RECORDS FOR THE EXERCISE

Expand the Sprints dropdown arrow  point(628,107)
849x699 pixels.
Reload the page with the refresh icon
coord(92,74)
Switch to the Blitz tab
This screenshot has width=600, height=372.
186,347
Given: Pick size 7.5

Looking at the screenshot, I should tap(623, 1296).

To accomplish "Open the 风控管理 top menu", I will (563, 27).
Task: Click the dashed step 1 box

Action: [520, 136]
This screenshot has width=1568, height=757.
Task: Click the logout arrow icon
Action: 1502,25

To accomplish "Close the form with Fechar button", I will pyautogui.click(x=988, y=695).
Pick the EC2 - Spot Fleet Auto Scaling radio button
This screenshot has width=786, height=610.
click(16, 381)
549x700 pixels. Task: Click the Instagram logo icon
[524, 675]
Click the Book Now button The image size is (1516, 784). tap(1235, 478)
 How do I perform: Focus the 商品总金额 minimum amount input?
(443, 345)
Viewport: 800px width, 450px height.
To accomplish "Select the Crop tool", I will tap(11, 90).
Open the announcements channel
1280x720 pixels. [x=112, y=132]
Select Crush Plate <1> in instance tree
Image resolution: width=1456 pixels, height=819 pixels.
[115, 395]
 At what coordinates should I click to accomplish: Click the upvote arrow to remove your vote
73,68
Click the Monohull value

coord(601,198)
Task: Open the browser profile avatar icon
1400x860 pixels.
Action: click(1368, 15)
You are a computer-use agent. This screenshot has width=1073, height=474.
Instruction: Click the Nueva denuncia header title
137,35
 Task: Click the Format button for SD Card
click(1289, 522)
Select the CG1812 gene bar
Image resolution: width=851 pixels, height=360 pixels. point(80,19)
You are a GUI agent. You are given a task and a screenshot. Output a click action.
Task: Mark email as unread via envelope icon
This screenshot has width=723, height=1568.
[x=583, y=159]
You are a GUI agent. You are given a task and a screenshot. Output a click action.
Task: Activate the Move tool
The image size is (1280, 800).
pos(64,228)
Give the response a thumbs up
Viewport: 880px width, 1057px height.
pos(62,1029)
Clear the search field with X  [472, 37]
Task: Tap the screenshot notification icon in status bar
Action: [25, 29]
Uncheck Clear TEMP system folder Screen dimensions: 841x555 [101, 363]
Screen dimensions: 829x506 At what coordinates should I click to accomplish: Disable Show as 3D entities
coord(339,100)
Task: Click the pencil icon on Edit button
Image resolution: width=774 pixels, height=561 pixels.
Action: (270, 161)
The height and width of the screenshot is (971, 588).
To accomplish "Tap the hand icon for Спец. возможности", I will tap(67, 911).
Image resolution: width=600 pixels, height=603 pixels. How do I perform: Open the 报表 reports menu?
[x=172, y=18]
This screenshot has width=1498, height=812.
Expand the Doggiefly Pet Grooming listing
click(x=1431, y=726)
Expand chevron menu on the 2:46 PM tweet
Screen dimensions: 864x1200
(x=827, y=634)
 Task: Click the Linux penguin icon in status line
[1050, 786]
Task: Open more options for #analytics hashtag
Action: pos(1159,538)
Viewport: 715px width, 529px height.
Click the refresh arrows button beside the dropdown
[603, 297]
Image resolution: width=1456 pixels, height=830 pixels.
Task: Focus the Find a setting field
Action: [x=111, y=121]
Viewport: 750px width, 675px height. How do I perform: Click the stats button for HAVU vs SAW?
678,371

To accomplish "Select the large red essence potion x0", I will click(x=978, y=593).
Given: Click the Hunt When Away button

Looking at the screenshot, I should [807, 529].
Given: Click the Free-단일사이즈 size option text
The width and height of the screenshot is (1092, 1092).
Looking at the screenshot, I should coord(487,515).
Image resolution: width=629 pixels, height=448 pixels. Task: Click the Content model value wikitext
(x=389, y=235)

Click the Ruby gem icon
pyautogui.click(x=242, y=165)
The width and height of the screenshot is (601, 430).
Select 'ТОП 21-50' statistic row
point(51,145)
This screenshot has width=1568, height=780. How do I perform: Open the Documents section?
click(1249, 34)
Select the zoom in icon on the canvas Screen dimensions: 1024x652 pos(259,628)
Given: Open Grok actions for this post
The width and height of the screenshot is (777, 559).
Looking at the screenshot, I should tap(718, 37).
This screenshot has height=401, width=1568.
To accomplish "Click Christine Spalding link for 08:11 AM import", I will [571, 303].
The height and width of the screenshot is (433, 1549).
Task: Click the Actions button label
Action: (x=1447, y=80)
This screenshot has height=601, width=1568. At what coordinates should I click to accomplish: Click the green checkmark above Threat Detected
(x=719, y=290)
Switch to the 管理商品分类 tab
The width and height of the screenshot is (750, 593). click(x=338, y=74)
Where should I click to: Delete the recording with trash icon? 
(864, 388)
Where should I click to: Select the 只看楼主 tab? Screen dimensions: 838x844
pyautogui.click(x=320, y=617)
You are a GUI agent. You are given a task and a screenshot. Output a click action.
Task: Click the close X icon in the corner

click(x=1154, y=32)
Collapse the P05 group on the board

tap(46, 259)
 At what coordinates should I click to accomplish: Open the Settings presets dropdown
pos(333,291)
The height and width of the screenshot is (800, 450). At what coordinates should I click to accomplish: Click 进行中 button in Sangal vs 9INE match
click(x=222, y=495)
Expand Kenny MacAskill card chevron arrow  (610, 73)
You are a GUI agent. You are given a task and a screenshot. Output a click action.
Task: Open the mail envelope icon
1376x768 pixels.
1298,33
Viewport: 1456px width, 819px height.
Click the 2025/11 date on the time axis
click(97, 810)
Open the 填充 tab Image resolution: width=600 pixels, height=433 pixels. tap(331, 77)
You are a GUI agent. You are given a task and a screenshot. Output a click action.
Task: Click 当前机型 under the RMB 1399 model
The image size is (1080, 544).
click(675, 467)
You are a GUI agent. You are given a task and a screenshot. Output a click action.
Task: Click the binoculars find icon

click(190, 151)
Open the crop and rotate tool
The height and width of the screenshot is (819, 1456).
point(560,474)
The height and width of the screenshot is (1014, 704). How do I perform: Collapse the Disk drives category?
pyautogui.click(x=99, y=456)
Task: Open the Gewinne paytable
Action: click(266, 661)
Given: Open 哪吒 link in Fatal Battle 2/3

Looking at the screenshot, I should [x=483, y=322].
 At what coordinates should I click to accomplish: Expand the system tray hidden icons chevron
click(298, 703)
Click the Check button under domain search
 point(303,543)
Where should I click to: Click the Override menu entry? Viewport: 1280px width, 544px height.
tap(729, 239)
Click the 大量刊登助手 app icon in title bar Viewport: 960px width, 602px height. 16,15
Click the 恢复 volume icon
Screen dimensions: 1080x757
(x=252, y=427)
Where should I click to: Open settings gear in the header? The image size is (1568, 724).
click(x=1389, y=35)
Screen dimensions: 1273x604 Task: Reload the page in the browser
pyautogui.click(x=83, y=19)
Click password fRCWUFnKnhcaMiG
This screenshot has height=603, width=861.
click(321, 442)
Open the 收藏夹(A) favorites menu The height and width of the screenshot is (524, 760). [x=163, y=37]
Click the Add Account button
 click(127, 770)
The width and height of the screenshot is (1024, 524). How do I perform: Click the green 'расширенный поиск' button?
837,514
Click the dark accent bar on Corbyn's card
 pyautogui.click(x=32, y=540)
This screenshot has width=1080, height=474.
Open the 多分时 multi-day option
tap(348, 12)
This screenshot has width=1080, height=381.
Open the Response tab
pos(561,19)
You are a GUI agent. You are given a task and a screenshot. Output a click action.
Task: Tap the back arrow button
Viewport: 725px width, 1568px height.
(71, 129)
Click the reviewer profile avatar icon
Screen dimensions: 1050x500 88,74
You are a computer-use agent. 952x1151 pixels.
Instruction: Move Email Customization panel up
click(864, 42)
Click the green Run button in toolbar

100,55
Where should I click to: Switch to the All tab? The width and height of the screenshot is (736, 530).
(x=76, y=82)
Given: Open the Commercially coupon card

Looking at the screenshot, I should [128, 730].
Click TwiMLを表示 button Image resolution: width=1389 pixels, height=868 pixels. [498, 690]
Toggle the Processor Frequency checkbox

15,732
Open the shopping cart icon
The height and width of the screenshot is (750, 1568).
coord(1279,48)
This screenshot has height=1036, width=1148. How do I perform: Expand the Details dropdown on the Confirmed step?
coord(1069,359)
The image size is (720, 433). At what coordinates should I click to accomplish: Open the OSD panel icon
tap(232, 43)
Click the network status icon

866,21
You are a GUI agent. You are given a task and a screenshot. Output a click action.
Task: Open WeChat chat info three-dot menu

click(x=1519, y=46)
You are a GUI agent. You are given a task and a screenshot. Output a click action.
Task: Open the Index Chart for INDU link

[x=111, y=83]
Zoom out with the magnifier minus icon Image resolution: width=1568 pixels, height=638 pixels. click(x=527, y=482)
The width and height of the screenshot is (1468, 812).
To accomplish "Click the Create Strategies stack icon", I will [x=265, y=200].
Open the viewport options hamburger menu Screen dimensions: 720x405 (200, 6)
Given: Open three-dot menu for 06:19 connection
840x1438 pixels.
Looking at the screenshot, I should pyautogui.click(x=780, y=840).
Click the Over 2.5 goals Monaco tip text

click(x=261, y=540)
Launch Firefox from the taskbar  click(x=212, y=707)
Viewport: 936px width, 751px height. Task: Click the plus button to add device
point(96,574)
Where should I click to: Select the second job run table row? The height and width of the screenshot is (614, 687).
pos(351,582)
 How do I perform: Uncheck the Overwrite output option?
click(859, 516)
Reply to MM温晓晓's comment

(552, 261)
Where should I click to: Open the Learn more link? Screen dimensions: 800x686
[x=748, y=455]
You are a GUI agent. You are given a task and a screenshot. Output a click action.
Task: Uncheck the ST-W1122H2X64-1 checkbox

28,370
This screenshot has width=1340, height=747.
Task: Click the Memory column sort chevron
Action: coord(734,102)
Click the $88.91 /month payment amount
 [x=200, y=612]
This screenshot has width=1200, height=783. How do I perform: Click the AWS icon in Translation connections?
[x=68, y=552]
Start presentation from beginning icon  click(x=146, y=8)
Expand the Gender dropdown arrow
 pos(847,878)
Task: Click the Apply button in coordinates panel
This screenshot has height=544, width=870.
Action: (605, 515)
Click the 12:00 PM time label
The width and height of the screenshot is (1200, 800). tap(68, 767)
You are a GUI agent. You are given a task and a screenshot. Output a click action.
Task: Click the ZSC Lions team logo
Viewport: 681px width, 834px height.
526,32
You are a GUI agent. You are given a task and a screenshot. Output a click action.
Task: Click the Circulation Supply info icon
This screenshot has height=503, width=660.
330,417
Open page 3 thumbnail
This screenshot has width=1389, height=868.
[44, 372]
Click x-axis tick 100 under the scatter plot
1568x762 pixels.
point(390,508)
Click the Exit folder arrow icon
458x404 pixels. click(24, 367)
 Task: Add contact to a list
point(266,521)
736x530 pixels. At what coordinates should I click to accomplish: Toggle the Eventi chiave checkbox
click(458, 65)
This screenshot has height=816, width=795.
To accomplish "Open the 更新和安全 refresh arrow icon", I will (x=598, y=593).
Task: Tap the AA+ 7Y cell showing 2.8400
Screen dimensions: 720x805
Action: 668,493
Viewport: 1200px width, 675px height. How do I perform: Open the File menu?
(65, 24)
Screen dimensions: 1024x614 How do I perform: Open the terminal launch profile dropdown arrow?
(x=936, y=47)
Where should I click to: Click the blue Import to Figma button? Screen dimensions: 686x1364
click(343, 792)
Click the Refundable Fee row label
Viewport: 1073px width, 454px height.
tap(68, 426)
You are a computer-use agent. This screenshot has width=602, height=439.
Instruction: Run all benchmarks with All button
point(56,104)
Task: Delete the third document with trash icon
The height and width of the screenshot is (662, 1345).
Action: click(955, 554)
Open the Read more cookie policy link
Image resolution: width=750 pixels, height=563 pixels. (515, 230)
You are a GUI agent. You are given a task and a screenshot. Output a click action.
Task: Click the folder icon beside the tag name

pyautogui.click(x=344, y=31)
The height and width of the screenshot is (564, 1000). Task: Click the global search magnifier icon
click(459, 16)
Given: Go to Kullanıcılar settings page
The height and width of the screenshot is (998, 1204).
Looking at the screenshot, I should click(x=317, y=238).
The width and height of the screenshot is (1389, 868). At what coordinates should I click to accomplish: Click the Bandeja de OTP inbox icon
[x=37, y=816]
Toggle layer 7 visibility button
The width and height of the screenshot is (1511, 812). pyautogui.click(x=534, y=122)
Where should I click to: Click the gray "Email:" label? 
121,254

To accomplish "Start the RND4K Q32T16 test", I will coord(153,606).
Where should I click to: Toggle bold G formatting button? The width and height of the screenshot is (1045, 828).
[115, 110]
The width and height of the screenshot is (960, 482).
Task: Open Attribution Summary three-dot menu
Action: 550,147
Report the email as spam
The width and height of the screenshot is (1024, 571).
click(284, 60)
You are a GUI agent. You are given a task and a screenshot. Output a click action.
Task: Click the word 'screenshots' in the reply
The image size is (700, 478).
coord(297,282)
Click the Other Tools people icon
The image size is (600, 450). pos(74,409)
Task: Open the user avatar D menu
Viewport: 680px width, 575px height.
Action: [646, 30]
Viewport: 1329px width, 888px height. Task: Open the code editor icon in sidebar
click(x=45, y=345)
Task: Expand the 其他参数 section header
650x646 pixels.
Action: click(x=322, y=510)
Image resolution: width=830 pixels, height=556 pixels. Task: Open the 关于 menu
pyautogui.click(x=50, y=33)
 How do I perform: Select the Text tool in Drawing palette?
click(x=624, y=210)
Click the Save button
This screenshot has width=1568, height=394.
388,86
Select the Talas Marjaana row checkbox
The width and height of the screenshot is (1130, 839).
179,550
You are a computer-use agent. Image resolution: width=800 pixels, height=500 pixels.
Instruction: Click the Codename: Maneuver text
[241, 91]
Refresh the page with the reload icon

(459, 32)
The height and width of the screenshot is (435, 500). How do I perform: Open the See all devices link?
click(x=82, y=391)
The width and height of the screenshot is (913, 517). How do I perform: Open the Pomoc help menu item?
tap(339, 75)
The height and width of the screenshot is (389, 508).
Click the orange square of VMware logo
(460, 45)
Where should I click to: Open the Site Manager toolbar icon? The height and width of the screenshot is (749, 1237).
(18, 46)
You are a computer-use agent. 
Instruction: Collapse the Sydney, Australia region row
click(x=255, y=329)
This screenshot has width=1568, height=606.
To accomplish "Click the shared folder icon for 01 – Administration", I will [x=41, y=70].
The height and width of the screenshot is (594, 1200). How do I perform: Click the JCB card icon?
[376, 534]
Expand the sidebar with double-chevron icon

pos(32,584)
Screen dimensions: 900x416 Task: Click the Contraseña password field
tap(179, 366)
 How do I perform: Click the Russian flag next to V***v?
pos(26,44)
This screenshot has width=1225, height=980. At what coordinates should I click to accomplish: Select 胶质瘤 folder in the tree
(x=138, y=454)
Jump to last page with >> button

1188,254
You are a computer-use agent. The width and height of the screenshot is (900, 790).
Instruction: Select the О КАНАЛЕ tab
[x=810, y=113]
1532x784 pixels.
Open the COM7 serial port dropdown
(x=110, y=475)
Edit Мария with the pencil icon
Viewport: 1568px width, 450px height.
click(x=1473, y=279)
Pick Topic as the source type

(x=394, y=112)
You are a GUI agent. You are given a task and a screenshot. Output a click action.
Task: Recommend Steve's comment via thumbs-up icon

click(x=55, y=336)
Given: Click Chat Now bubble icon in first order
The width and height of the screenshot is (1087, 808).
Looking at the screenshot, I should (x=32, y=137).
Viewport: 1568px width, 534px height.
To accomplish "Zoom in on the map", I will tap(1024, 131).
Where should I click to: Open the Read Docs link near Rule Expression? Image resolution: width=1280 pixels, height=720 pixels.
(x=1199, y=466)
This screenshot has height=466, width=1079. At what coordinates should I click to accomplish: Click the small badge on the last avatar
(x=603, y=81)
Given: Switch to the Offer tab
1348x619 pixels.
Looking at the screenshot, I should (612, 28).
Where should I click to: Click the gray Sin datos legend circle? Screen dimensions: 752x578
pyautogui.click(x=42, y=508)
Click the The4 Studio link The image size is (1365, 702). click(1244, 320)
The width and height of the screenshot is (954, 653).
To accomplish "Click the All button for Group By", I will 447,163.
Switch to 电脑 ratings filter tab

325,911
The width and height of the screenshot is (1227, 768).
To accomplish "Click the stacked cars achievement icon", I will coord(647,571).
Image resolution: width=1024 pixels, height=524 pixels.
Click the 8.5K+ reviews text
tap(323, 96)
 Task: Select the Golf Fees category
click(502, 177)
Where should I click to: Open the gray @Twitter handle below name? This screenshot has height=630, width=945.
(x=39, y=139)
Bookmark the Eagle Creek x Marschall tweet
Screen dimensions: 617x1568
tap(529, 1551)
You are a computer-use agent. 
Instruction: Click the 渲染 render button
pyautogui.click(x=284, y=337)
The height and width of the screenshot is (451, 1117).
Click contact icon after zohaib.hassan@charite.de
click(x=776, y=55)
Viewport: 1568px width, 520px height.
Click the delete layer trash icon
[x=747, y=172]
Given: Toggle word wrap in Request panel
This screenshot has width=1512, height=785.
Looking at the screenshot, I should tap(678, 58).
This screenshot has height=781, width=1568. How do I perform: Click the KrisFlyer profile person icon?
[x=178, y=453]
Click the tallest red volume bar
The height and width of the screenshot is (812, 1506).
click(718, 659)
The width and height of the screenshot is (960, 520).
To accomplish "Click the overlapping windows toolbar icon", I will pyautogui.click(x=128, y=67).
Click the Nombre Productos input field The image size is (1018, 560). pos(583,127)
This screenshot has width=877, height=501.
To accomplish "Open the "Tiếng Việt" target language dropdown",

TASK BRIEF
Look through the entries above. Copy out every line holding the word "envelope".

EXERCISE RESPONSE
Task: Mark email as unread via envelope icon
Task: Open the mail envelope icon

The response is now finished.